A photograph of her husband stood on the dresser. It was a good likeness and she loved the picture; he had always seemed to her a very handsome man. He had thick sandy hair with a slight wave, and a full mustache of the same sandy color. The forehead was almost his best feature, it was high and clear, with a real distinction. The eyes were light brown: honest, and very young looking. His nose had substantial manly nostrils and the mouth was wide and firm, with full and rather sensual lips. She remembered well how those lips parted slightly when they kissed her—when they covered her own mouth completely—and how an intoxication swept through her then as if that moment were almost enough. She gazed at the photograph of the only man she had ever loved or wanted in her life and wondered how long it had been since he had kissed her like that. Weeks? Months? Could it really be months? It was well that she didn’t know. Had she known exactly she might have had real reason for despair. As it was, she could still go on from day to day in the hope that tonight might be the night, or at most tomorrow.
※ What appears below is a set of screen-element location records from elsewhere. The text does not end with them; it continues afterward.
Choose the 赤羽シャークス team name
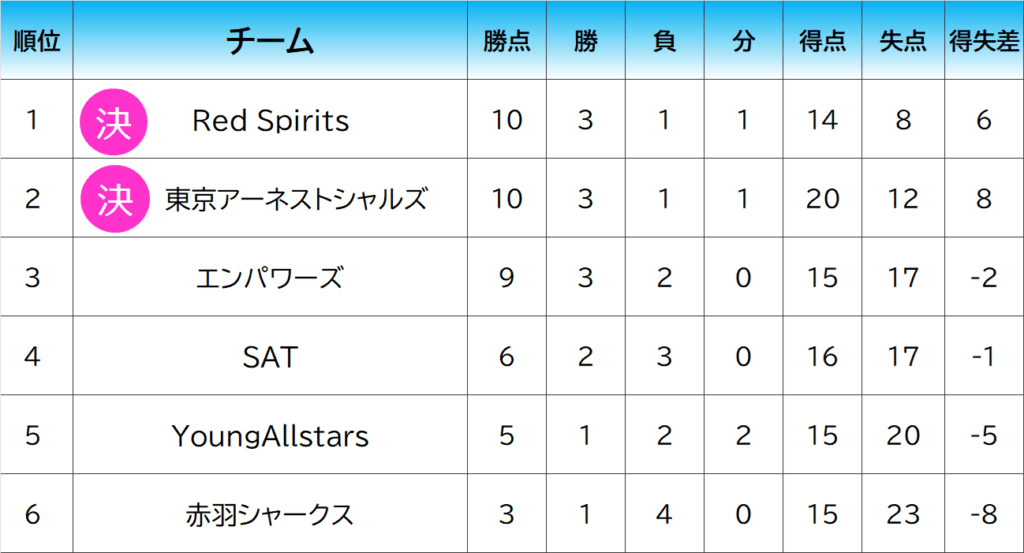 point(270,515)
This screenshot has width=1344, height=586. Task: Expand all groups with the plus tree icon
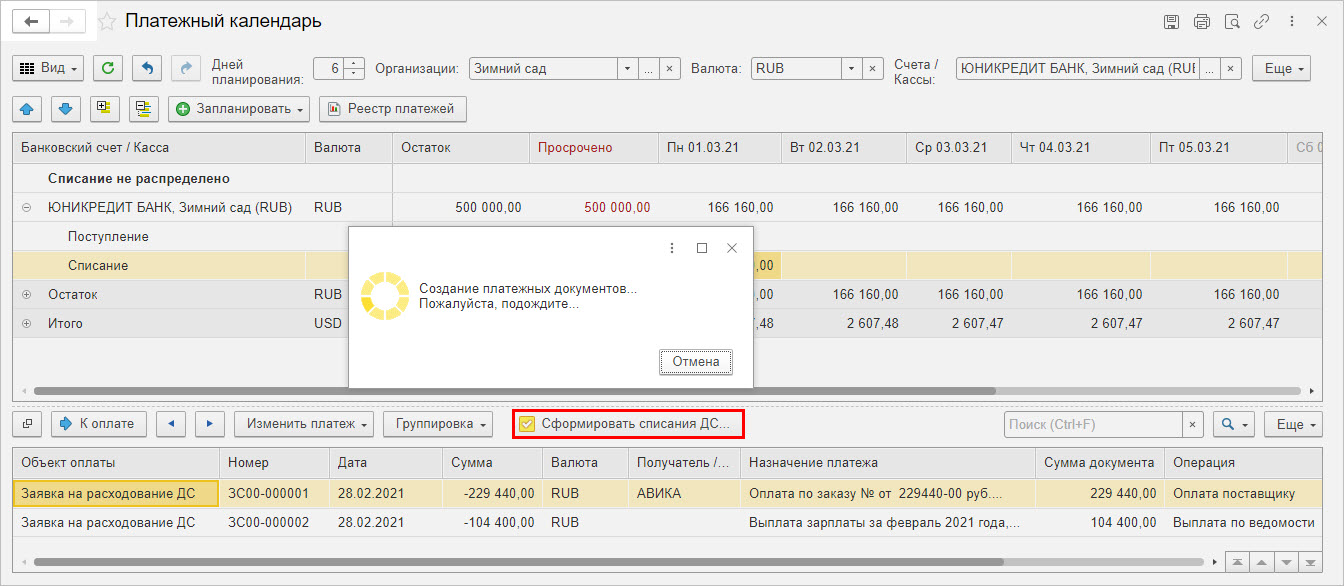pyautogui.click(x=105, y=108)
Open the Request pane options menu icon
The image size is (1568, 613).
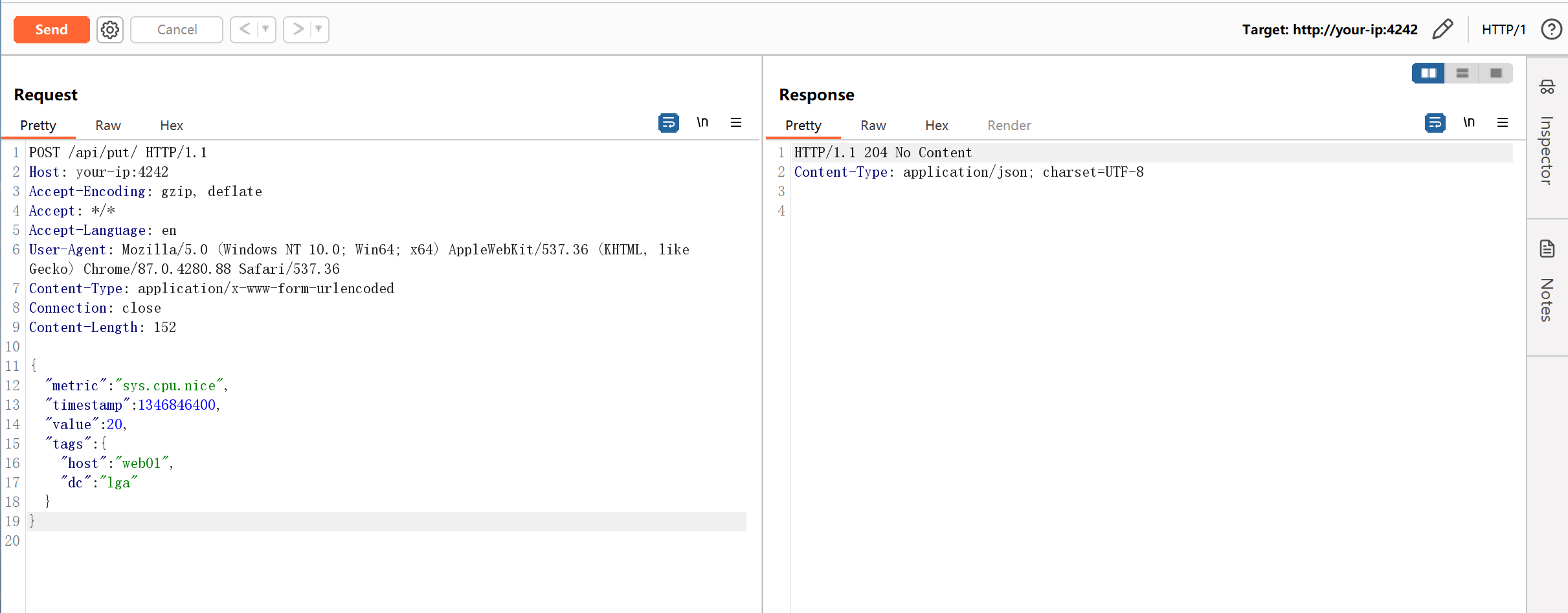coord(736,122)
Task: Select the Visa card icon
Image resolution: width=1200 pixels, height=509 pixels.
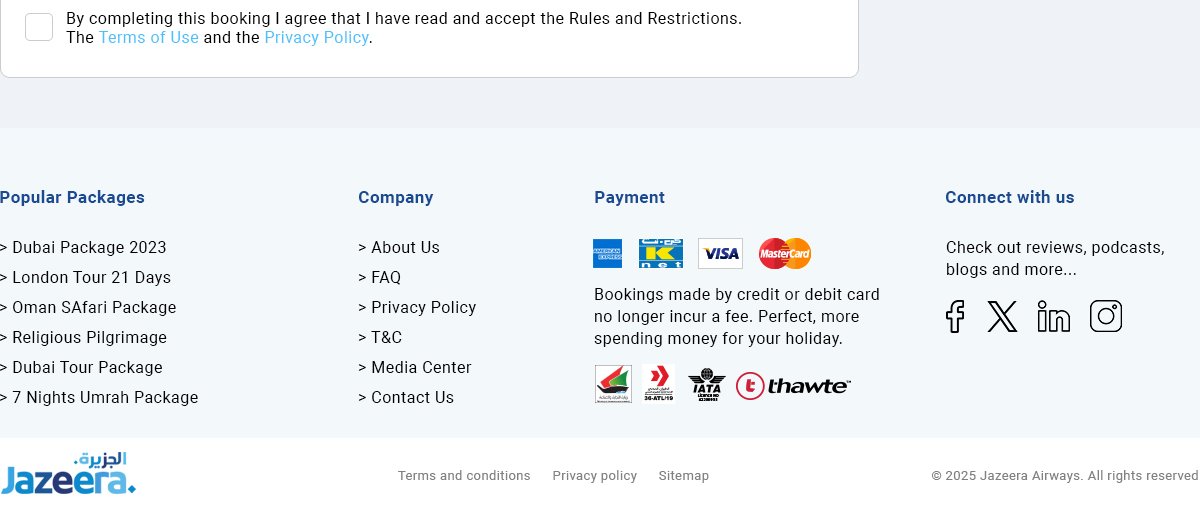Action: coord(720,254)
Because she had been brought up in a loveless house, Ethel Cameron had wanted only one thing from life: love. During all her adolescence she had seen her parents living in a waste of days, useless to one another, strangers, living as solitarily together as if each lived alone, getting nothing from marriage and thus giving and getting nothing from themselves. In her teens she had made a private promise that when or if she would one day meet the man she loved, she would give herself to that man to her fullest bent and live solely for him. This she had done. But she had come late to love. Perhaps even it was her fault; perhaps he was too old for her, or she too young. She was twenty-­three when she first met and fell in love with John Grandin and he was ten years older. Or maybe he was the one who had come to love too late. Which may have been why (she didn’t know; she really knew nothing about these things apart from herself, or about how it was with other people) he had retired early into a kind of separate life of his own, leaving her so unsatisfied in love that sometimes she thought she couldn’t bear it. The children should have made a difference but they did not; much as she loved them, it was the love of her husband she wanted even more. She had had it so intensely during their first few years that now her life seemed almost dangerously empty.
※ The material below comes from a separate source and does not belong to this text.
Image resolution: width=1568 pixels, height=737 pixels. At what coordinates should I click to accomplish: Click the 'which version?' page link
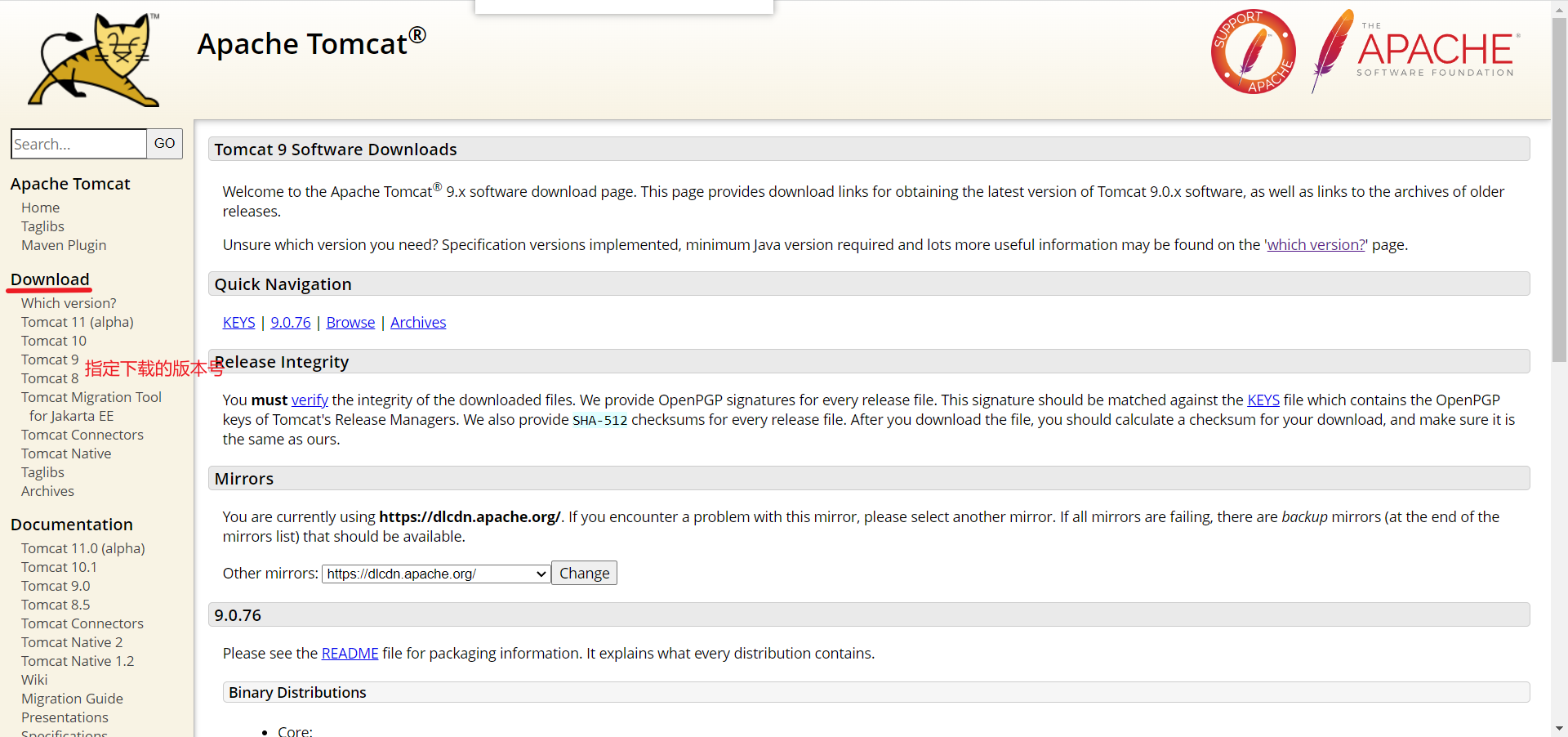[1316, 245]
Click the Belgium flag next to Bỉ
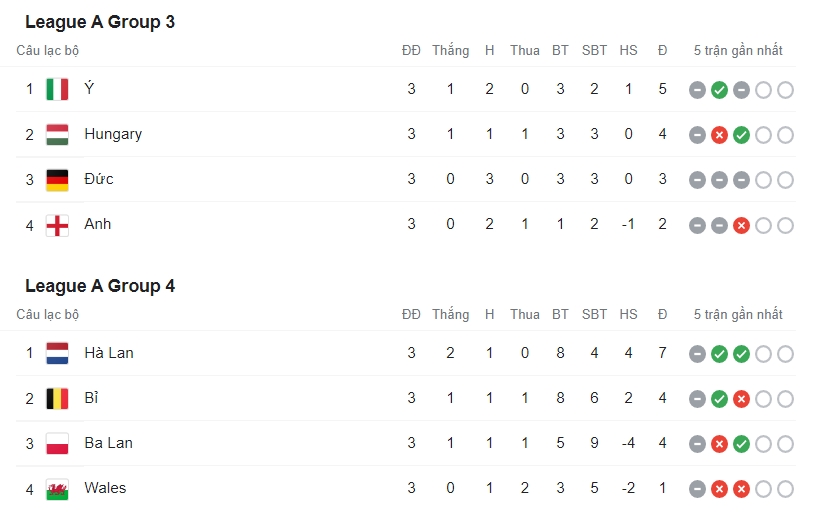This screenshot has height=526, width=817. [x=57, y=398]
It was ten in the morning; in another six hours they would be meeting at Woods Hole on the Cape, after a separation which to her seemed weeks longer than a week; by nightfall they would be in the same bedroom, possibly (at last) in the same bed. Her heart sank at the thought; and instead of feelings of love, she discovered in herself an unexpected anger.

The horn sounded again from the drive below. She picked up her two bags and ran downstairs.